Mijn zoon niet meer

Met dank overgenomen van P. (Paul) Ulenbelt i, gepubliceerd op maandag 8 februari 2010, 3:29, column.

Plotseling lag ze plat op de grond tussen de planten. Trillend over haar hele lijf. Handen over de oren. Een seconde later vliegt een straaljager heel laag over ons huis. De herrie is oorverdovend en angstaanjagend. Zelfs je maag kan het horen. Het gebeurde regelmatig. Iedere keer weer kromp mijn moeder ineen of dook tijdens het tuinieren tussen de dahlia’s en tulpen.

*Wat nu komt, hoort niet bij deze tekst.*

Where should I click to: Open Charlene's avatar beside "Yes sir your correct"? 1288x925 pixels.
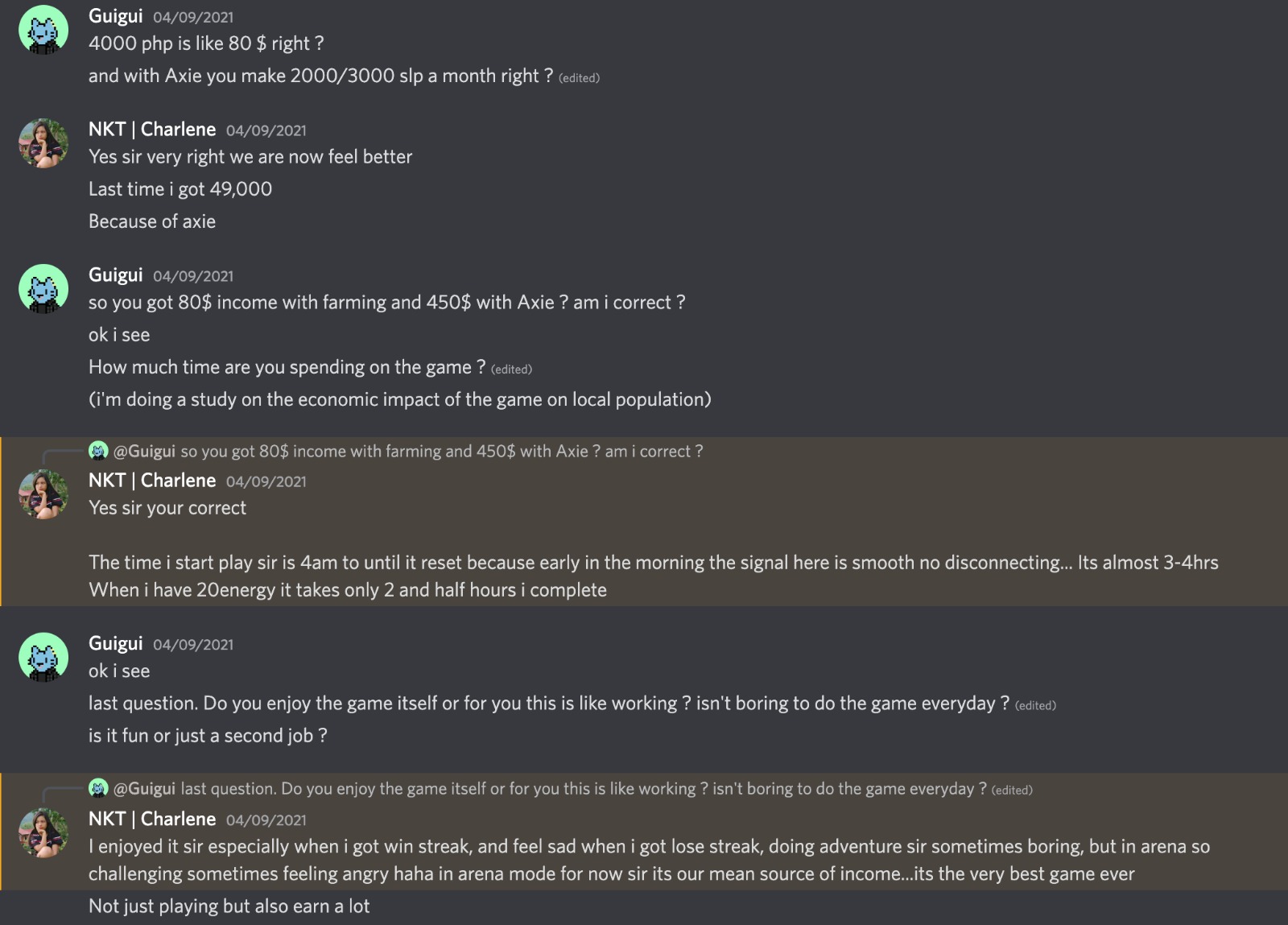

In haar jeugd moest ze iedere dag over de IJsselbrug naar school in Deventer. Ook tijdens de Tweede Wereldoorlog. Iedere keer controle door Duitse soldaten. De bruggen over de IJssel werden gebombardeerd door de geallieerden. Ze woonde op nog geen kilometer van de brug. Dat bombarderen gebeurde niet erg nauwkeurig

De vernedering bij de controles op de brug, de bommen op de brug en in de buurt hebben mijn moeder bang gemaakt voor soldaten en straaljagers. Ze kon zich verschrikkelijk opwinden over collectes voor goede doelen. Ze gaf ruimhartig, daar niet van. Waarom betalen ze dat niet uit de belastingen? Laat het leger collecteren voor zijn centen!

Op de dag dat mijn oproep voor het vervullen van de dienstplicht op de mat viel was ze droevig. Ze wilde absoluut niet dat ik onder de wapenen zou gaan. Ze schrok ervan toen ze zei: “Je bent mijn zoon niet meer als je in het leger gaat”. Maar ze meende het wel.

Mijn zoon werkt nu bij de Luchtmacht. In de logistiek van het onderhoud van helikopters. Zijn sollicitaties bij de burgerluchtvaart resulteerden in deze crisistijd op afwijzingen. Voor hij solliciteerde op de baan die hij nu heeft vroeg hij mij wat zijn oma ervan gevonden zou hebben. Dat weet ik niet. Maar hij is nog steeds mijn zoon.

Socialisten zijn geen pacifisten. Niet het leger is het probleem, maar een regering die het verkeerd inzet.